Dubbi sulla proprietà dei terreni Di Gregorio

7 Aprile 2019

SPOLTORE. Vittoriano e Donatella Di Gregorio, Liliana Fattibene e Maria Pia Di Gregorio avrebbero chiesto l'approvazione di un Piano di recupero su un'area a Villa Raspa non di loro proprietà. Dal...

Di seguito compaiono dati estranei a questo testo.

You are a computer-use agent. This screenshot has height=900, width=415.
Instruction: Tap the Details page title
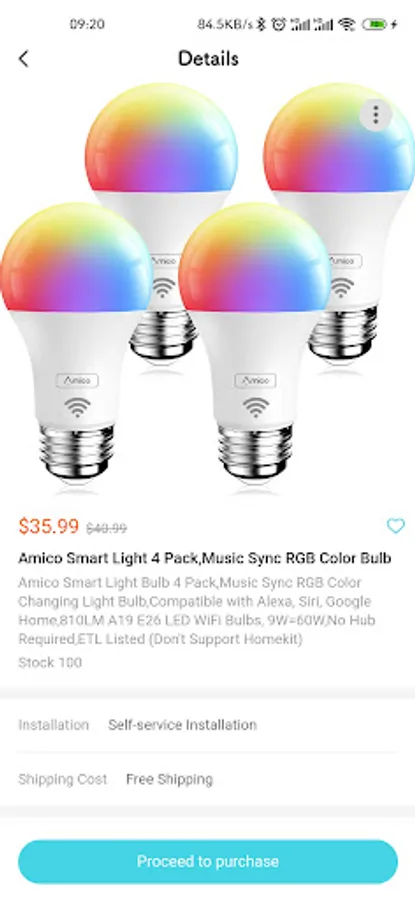pos(208,59)
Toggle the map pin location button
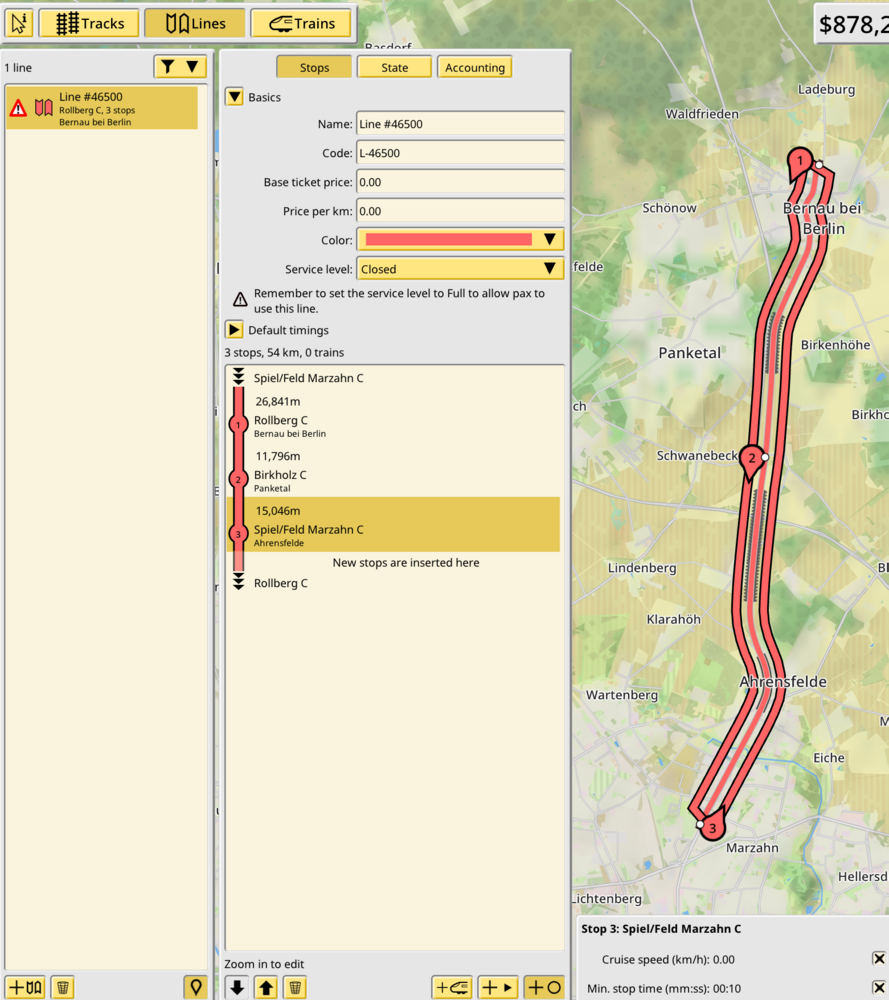 tap(196, 987)
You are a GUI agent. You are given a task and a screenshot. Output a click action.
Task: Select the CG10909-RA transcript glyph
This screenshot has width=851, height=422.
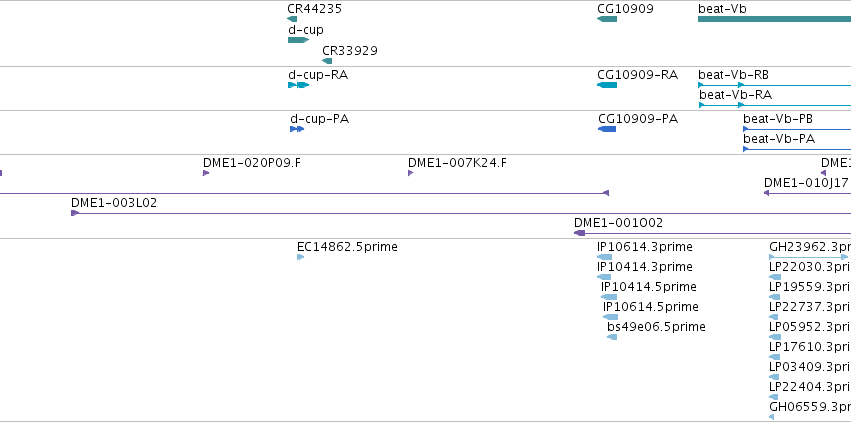point(607,85)
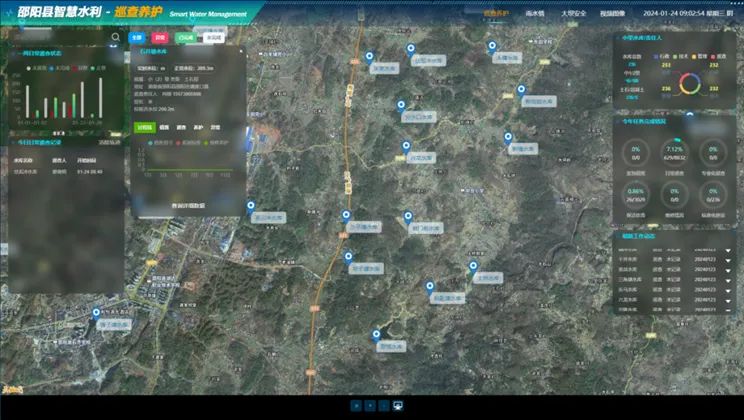Click the reservoir pin in the lower-left town area
This screenshot has width=744, height=420.
[96, 313]
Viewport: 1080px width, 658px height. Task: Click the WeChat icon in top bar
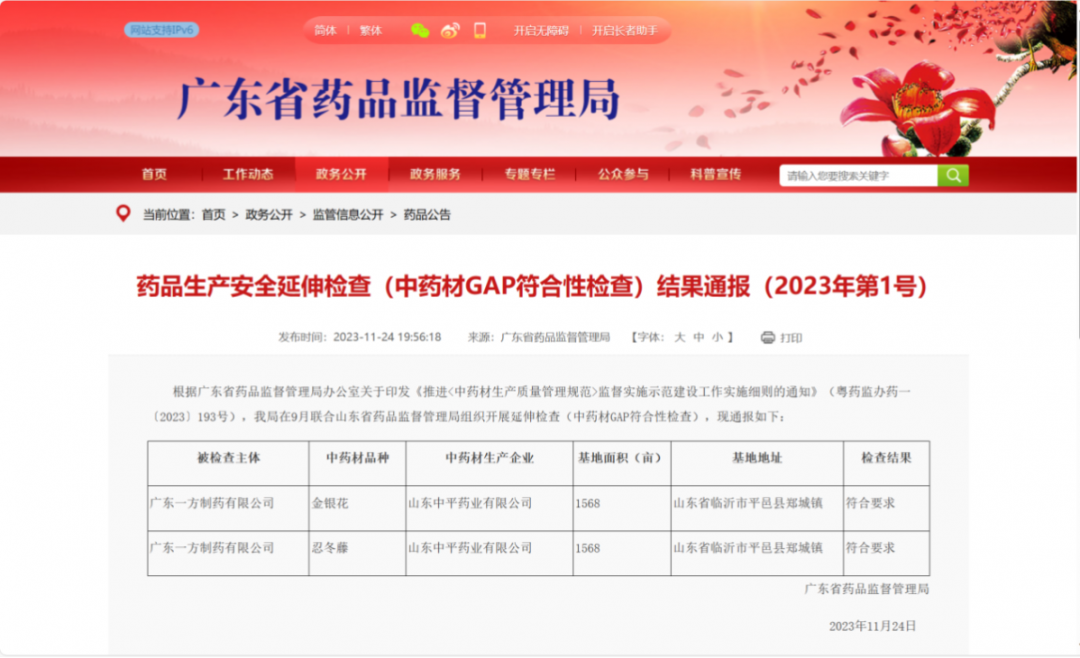point(420,31)
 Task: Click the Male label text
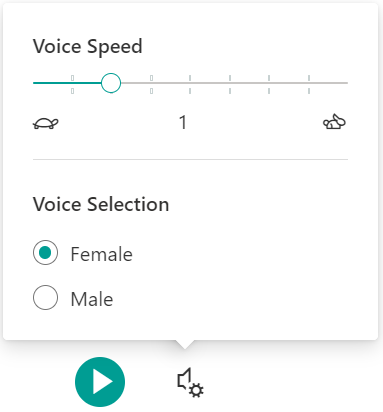[92, 299]
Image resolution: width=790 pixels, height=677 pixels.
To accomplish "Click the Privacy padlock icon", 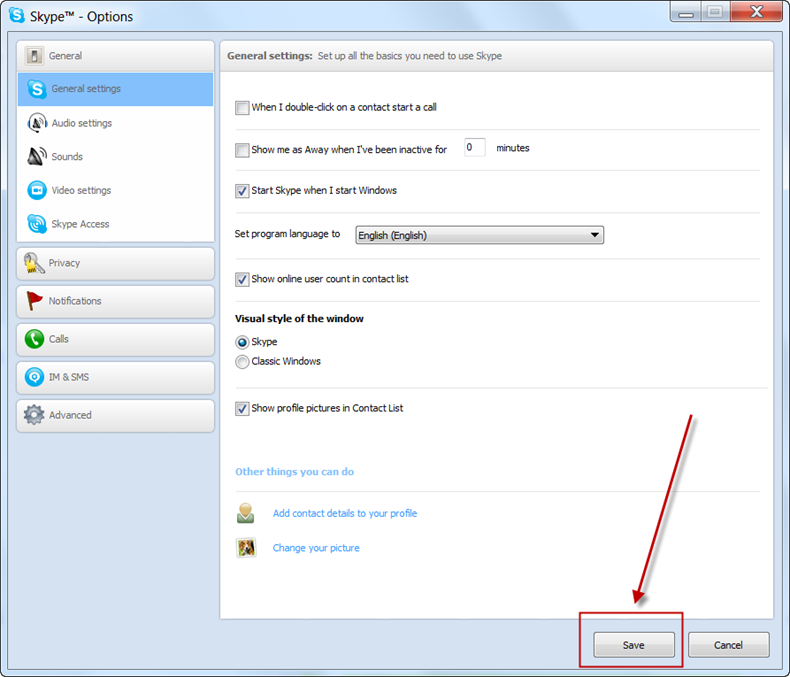I will point(34,263).
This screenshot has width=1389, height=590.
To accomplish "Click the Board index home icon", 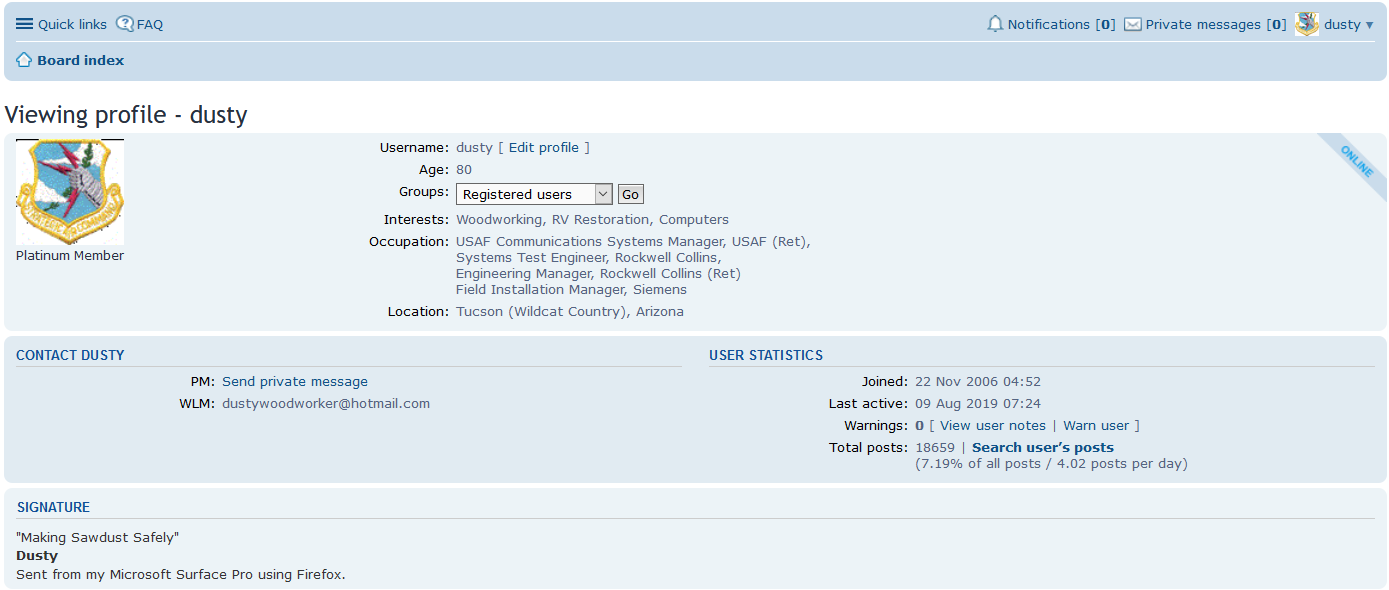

SPOLTORE. Vittoriano e Donatella Di Gregorio, Liliana Fattibene e Maria Pia Di Gregorio avrebbero chiesto l'approvazione di un Piano di recupero su un'area a Villa Raspa non di loro proprietà. Dal mancato compimento della procedura da parte dell'amministrazione è nato, secondo i giudici, un danno economico e il conseguente risarcimento: adesso il Comune, attraverso l’avvocato Gaetano Mimola, chiede di revocare e dichiarare nulla la sentenza che condanna l'Ente. Il riconoscimento della pretesa risarcitoria risulterebbe, infatti, essere effetto di una condotta dolosa in danno del Comune di Spoltore: in una nota ricevuta il 7 febbraio 2019, il proprietario del terreno ha comunicato all'Ente di una verifica al catasto grazie alla quale ha appurato che terreni su cui «ha la titolarità del diritti del concedente per diritti ereditari», sono stati «frazionati a sua insaputa e intestati a terzi per la piena proprietà». In realtà «gli stessi sono gravati del diritto di enfiteusi e appartengono a me come concedente. Allego certificazione notarile che comprova quanto detto». I Di Gregorio non avrebbero avuto titolo per chiedere il Piano di recupero e, dunque, il risarcimento per la mancata approvazione dello stesso. Il sindaco Luciano Di Lorito, preferisce non entrare nel merito: «È un'evoluzione della vicenda del tutto inaspettata. Personalmente ho piena fiducia nel lavoro dei legali, degli uffici, dei giudici del Consiglio di Stato: come ho già detto in passato, l'Ente non vuole sottrarsi alle sue responsabilità, ma prima di accettare un risarcimento così pesante con ricadute negative sui cittadini è opportuno effettuare ogni valutazione». Il Comune ha già ottenuto un primo stop al risarcimento, in attesa che il Consiglio di Stato si esprima sulla valutazione tecnica del commissario Gabriele Chiacchiaretta, direttore dell'Agenzia delle Entrate, che in qualità di commissario ad acta ha assunto l'incarico di quantificare il danno e dare seguito alla pretesa di risarcimento.